Passage given »
# Sump Size



## bveister (Aug 9, 2011)

What would you guys recommend be the MINIMUM size sump I should use with a 60 gallon tank?

I realize that the more water you get into you system, the better the parameters stay and what not but if I'm tight for money I wanna buy the best I can that work the best

Thank you!
-Blake


----------



## funlad3 (Oct 9, 2010)

The easiest thing to do is to make your own sump, which is in fact simple. Find the largest tank that fits in your stand, have the glass shop cut you some baffles, and silicone them in place with aquarium silicone. For detailed instructions, check below:

http://www.youtube.com/watch?v=CxnugJGiT3o


----------



## Reefing Madness (Apr 12, 2012)

20g would be the smallest I would go.

Dataset extract »
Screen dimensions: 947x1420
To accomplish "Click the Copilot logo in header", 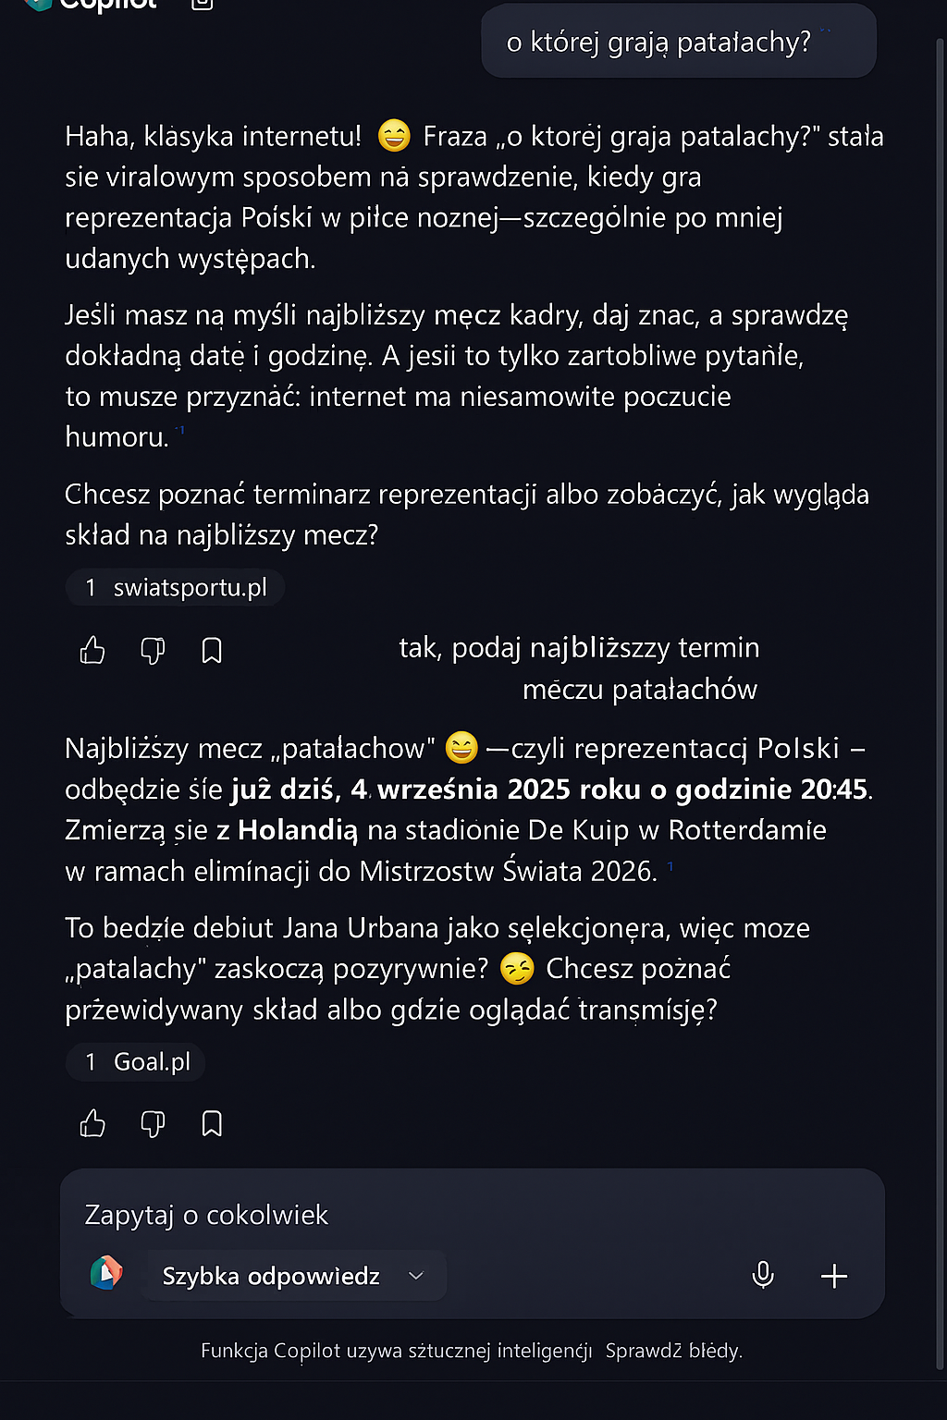I will pos(39,4).
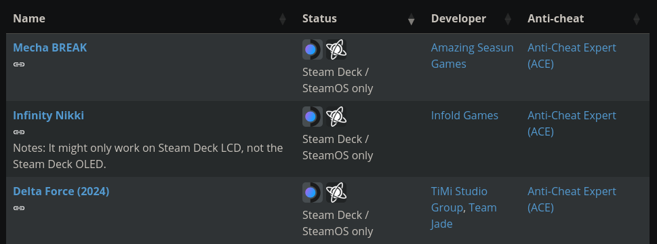Screen dimensions: 657x244
Task: Open Delta Force (2024) game link
Action: pyautogui.click(x=61, y=191)
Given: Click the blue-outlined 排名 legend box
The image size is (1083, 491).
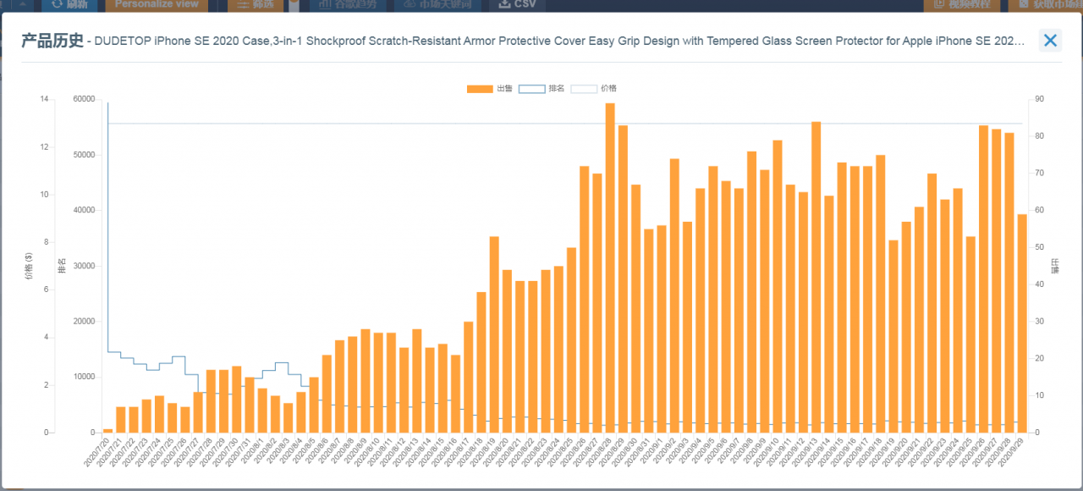Looking at the screenshot, I should [531, 88].
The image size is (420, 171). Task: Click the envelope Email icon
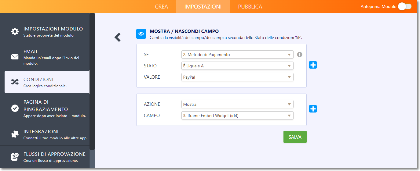coord(15,57)
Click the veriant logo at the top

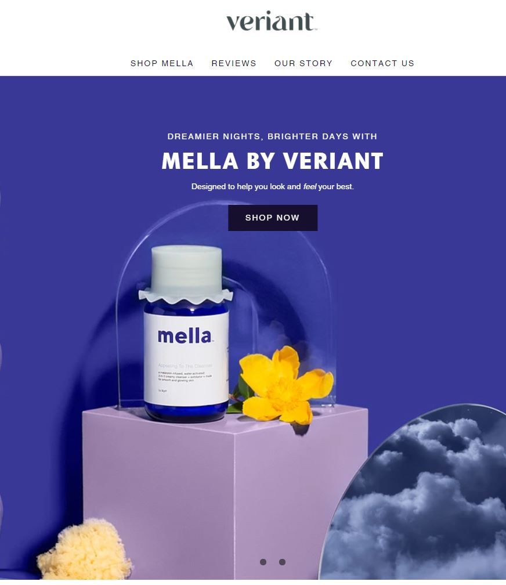272,21
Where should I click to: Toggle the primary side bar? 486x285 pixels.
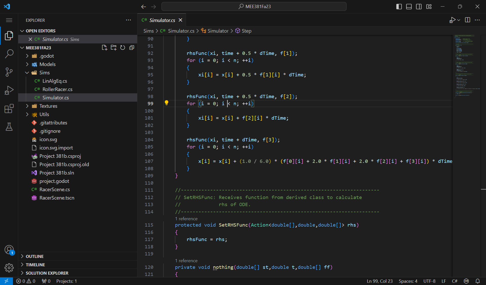[399, 7]
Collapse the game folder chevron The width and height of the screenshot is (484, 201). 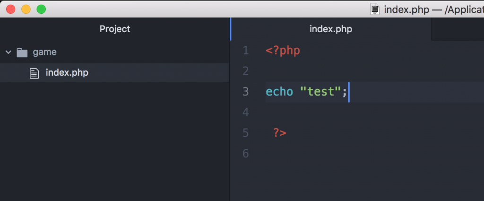pyautogui.click(x=9, y=52)
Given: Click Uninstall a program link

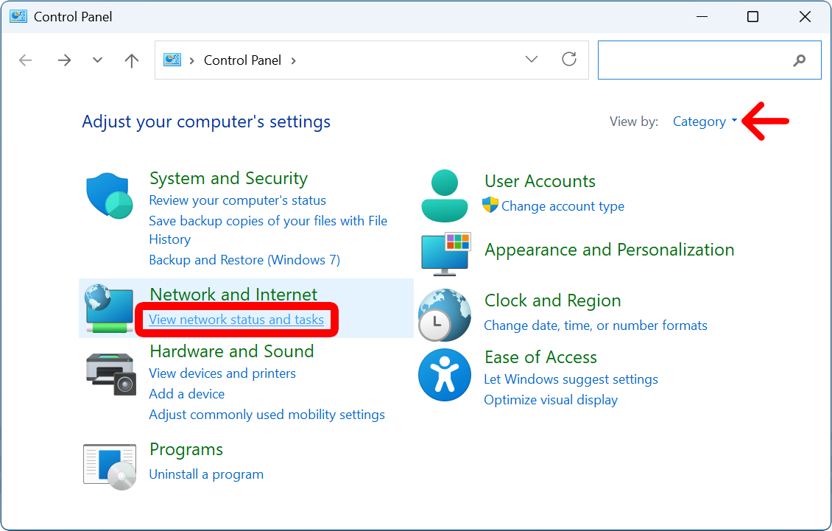Looking at the screenshot, I should (x=206, y=474).
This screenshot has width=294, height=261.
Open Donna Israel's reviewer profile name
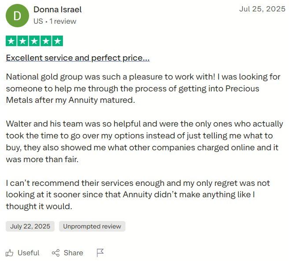(58, 10)

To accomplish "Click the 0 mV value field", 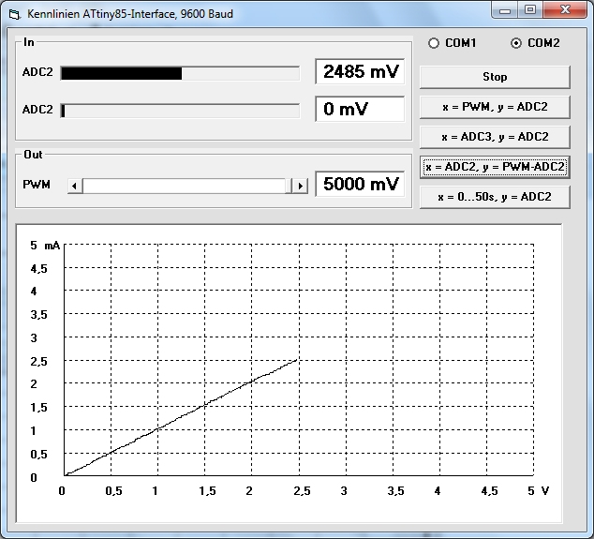I will [x=360, y=109].
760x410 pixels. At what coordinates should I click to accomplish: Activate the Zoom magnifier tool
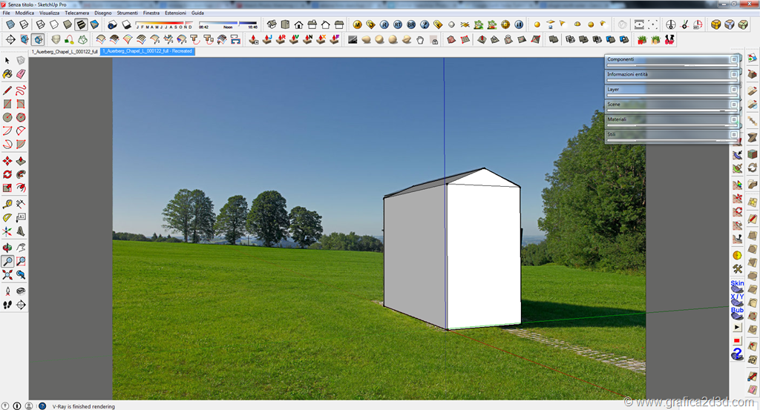[7, 261]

Short exercise A »
Write out the part of the sump size thread between "## funlad3 (Oct" and "(Apr 12, 2012)", inclusive.
Short exercise B »
Answer these questions from the sump size thread:
(i) What size tank does the first poster want to fit with a sump?
(ii) With what kind of silicone should the baffles be fixed in place?
(iii) What is the smallest sump size the last reply would use?
Short exercise C »
Extend the sump size thread from where it stops.
The records can be set aside here, since nothing asked relies on them.

Exercise answer A »
## funlad3 (Oct 9, 2010)

The easiest thing to do is to make your own sump, which is in fact simple. Find the largest tank that fits in your stand, have the glass shop cut you some baffles, and silicone them in place with aquarium silicone. For detailed instructions, check below:

http://www.youtube.com/watch?v=CxnugJGiT3o


----------



## Reefing Madness (Apr 12, 2012)

Exercise answer B »
(i) A 60 gallon tank.
(ii) Aquarium silicone.
(iii) 20g.

Exercise answer C »
----------



## bveister (Aug 9, 2011)

Funland I planned on making my own because I know that be cheaper and easier but still thanks for the input. Does anyone happen to know when Petco has its dollar per gallon sale? I think I'll go with a 40 breeder since that's the largest I can work with 

And thank you Reefing Madness for responding as well, I appreciate the input


----------



## grogan (Jan 23, 2011)

Wow that plumbers putty trick is nifty. Im going to have to try that at the shop.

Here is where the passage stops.